About concurrency : does anyone know of a language that would let you tag portions of a codebase in some way, and declare something like "all those methods should execute in the same thread". Those declarations would then be checked by the compiler.
That would be a first step toward agent like concurrency, but it would be general enough to apply to other types of concurrency models.
This is different. COM apartments were a runtime mechanism to magically make the code to run on a single thread (or on multiple but specific threads for MTA), by introducing object proxies that "transparently" marshaled calls.
That's an interesting concept. Would you also suggest having a way of saying "this method should execute in another thread" or "all of those methods should execute in another thread"?
I'm still in the process of figuring how that would work. But mostly it would look something like annotation
@threading("BACKGROUND_WORK_QUEUE_A")
func someWork(data) {}
and you wouldn't be able to directly call someWork() from requestHandler() directly, but calling someSubWork() from someWork() would be fine.

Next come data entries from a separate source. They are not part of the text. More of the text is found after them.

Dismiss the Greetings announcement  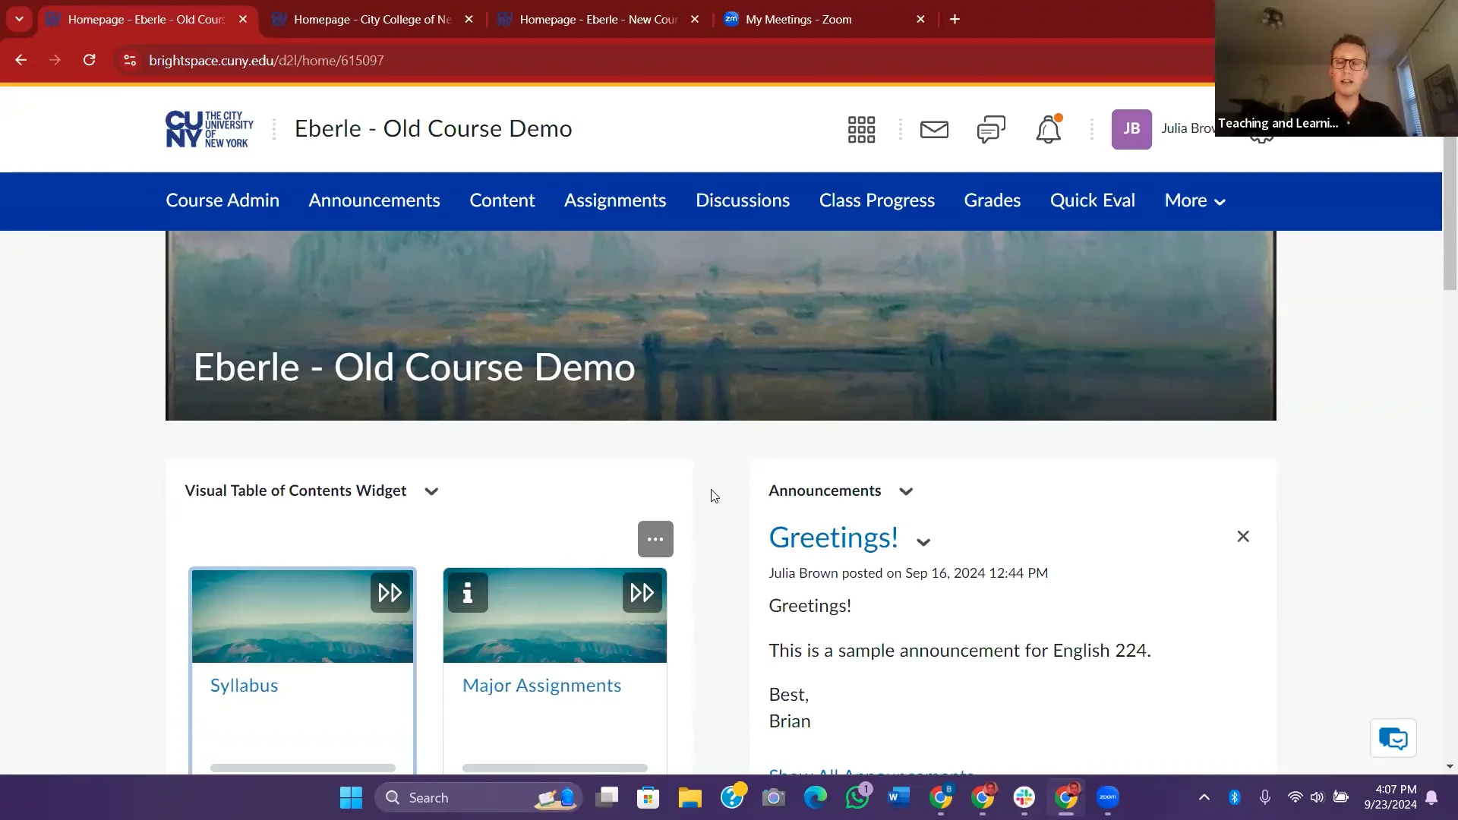(x=1243, y=536)
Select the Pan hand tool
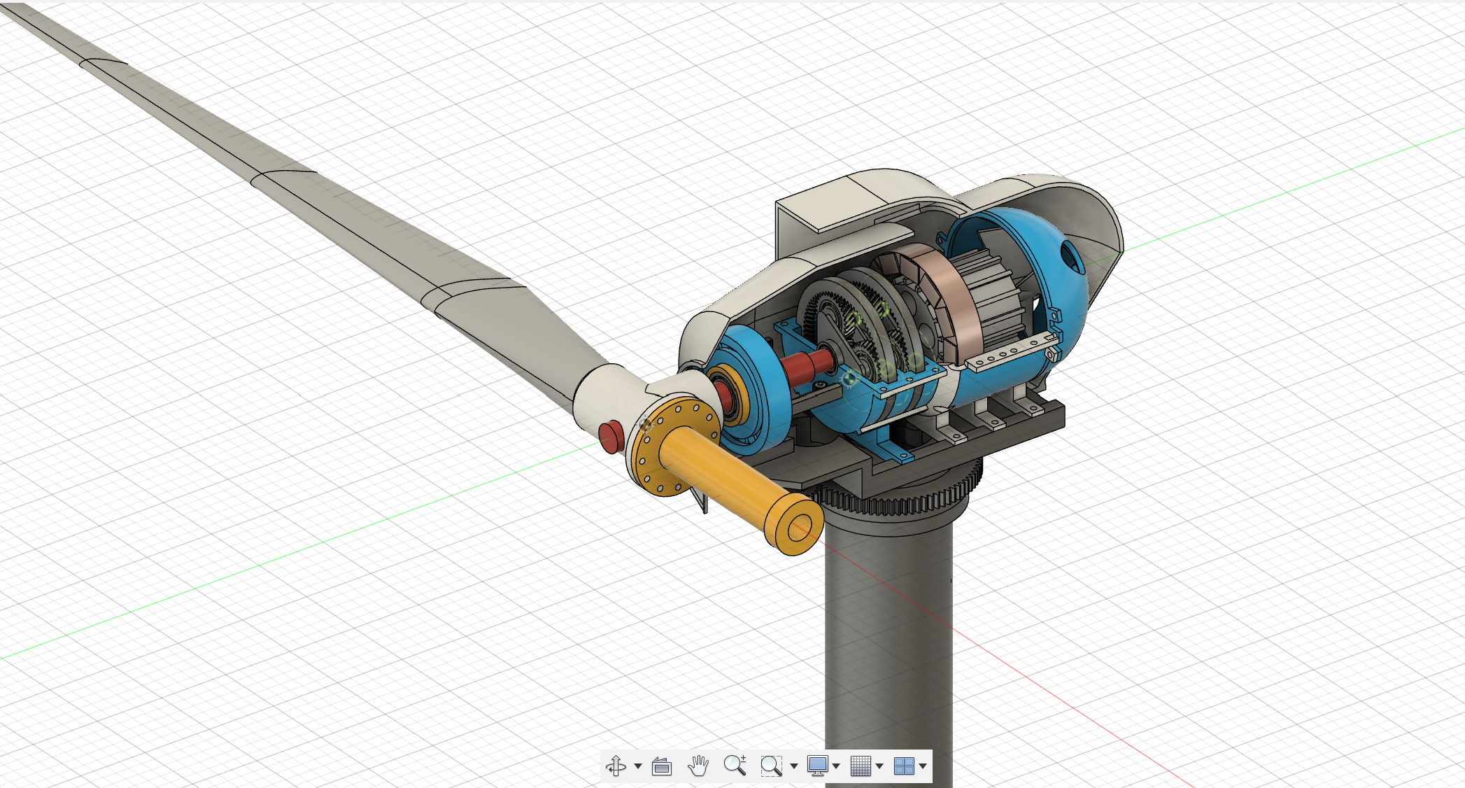The height and width of the screenshot is (788, 1465). pos(698,766)
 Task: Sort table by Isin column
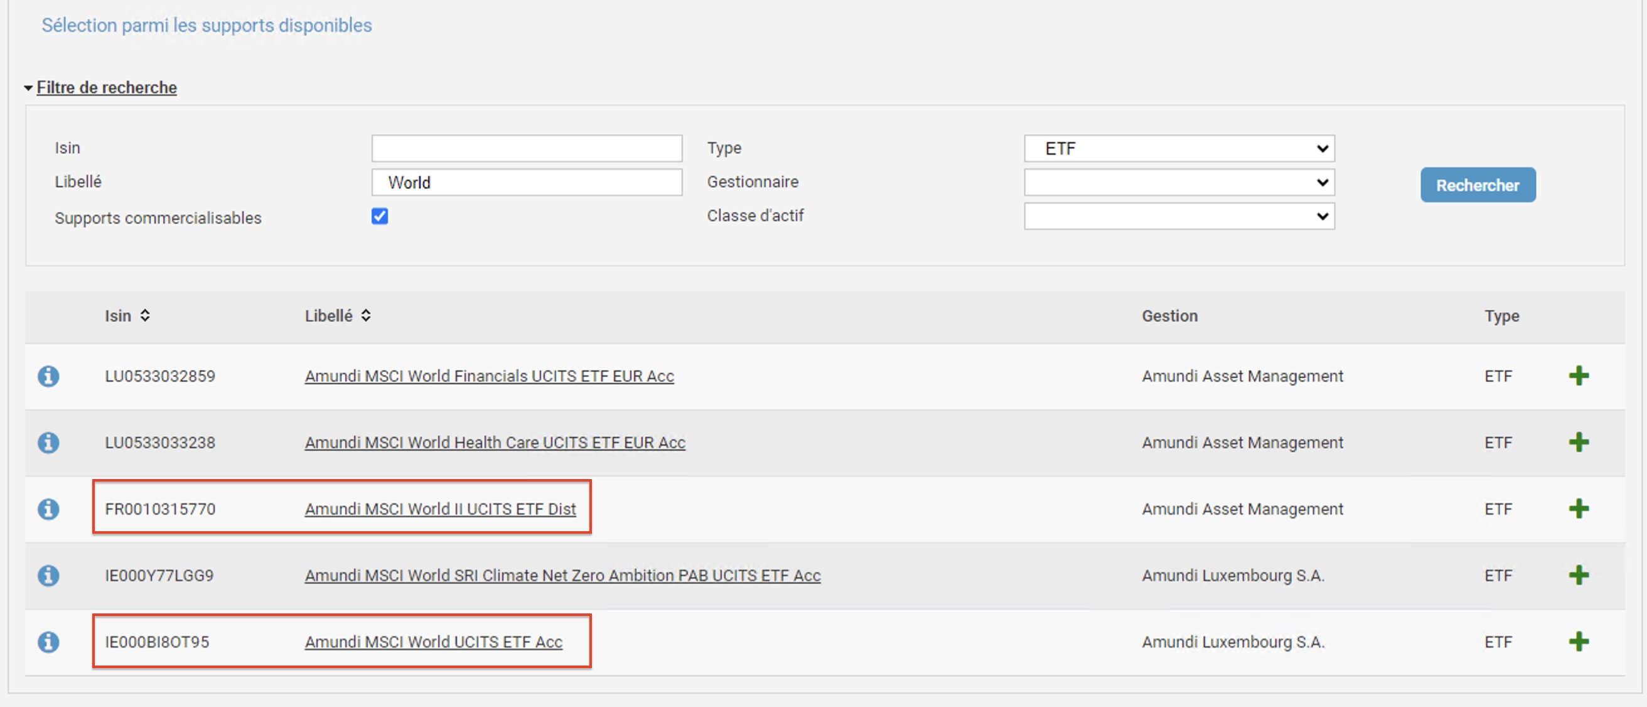[145, 315]
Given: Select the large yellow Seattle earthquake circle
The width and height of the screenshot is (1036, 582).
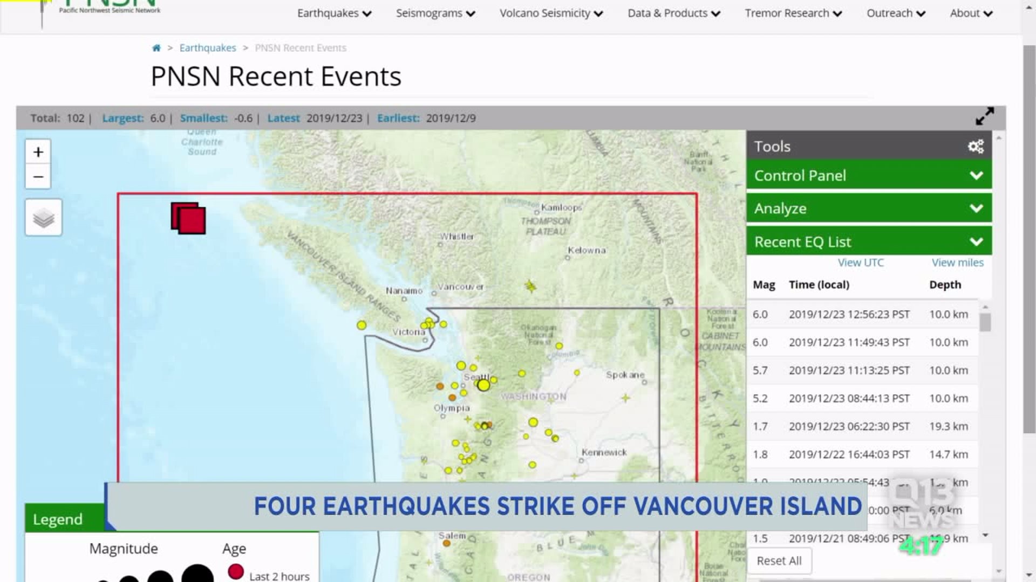Looking at the screenshot, I should (483, 385).
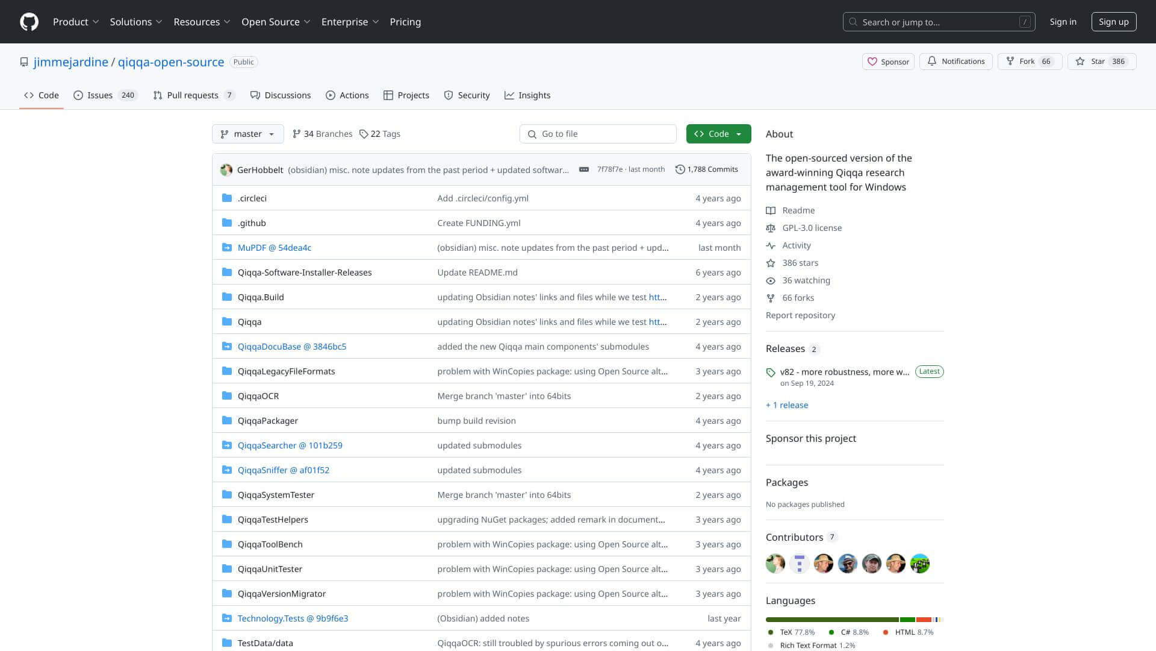Click the Star icon button
The width and height of the screenshot is (1156, 651).
pyautogui.click(x=1081, y=61)
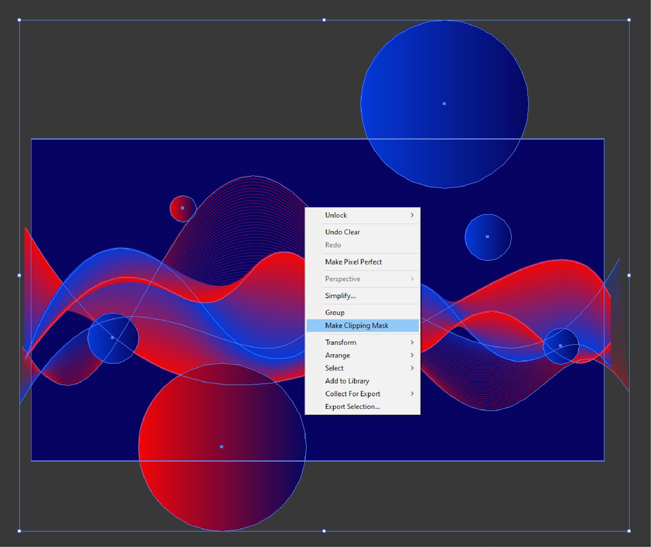Open the Arrange submenu
651x547 pixels.
click(x=412, y=355)
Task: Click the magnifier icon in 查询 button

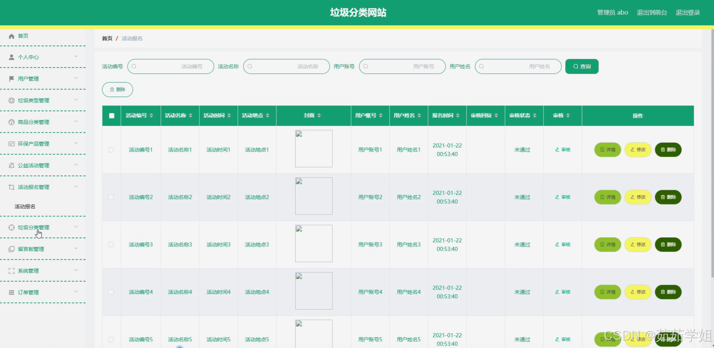Action: tap(575, 66)
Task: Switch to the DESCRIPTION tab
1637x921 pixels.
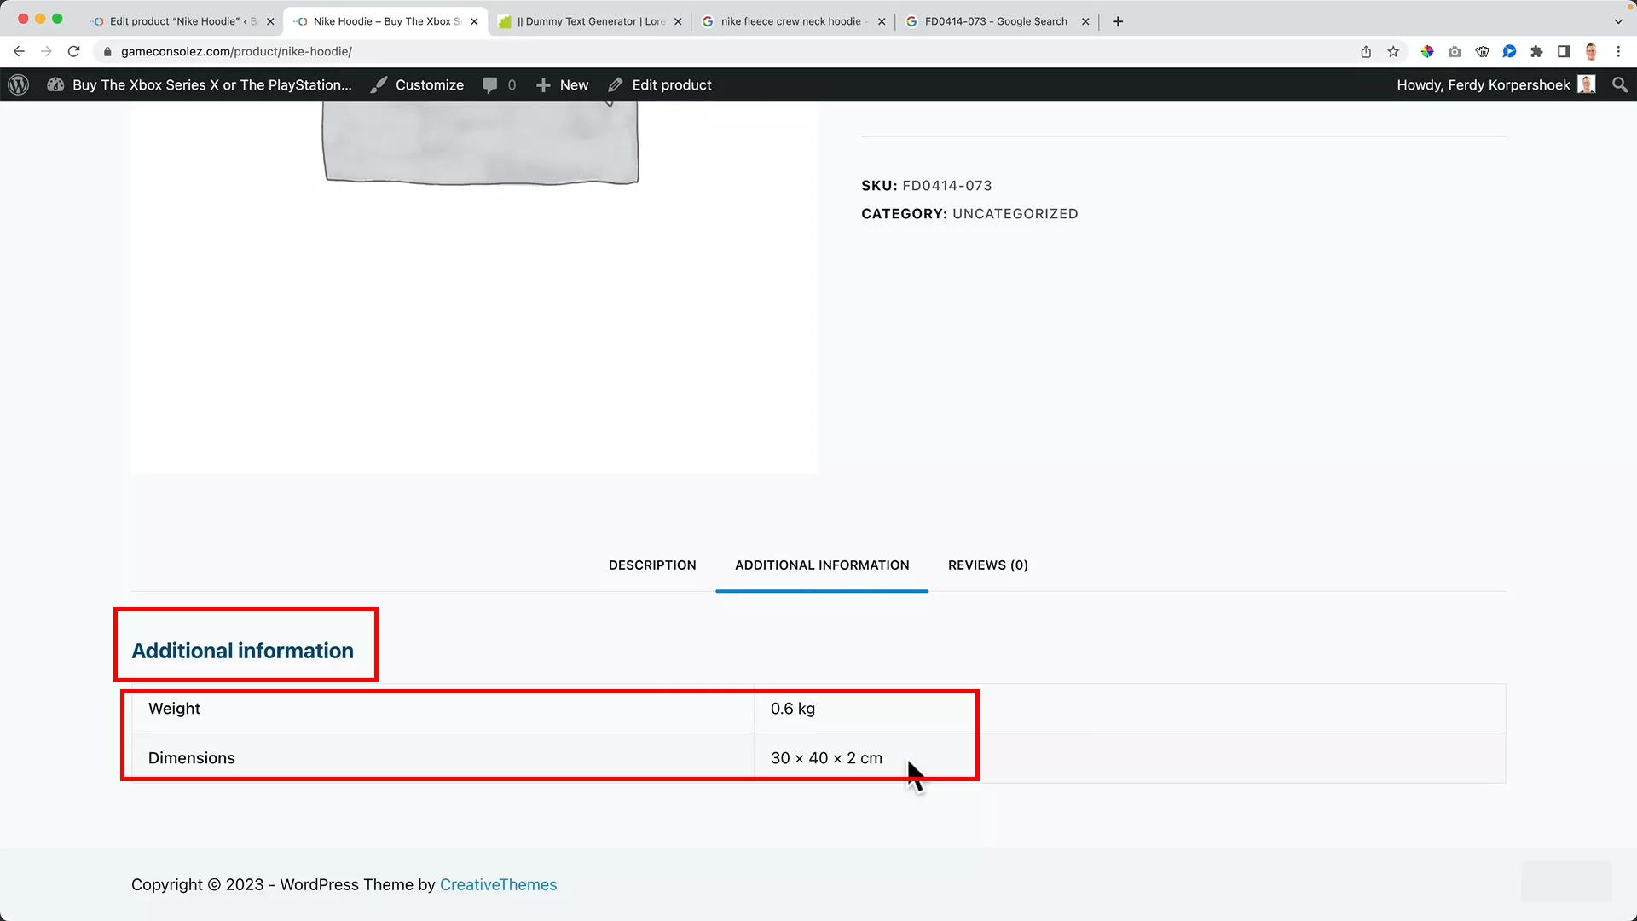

The idea is that i've observed that my code could often be split into parts running in their own threads, and the complex thread splitting code would be at the junction.
Adding annotation like that would help me make sure that a function designed to run inside some part wouldn't accidentaly be called directly from another part.
That would be a first step toward agent like concurrency, but it would be general enough to apply to other types of concurrency models.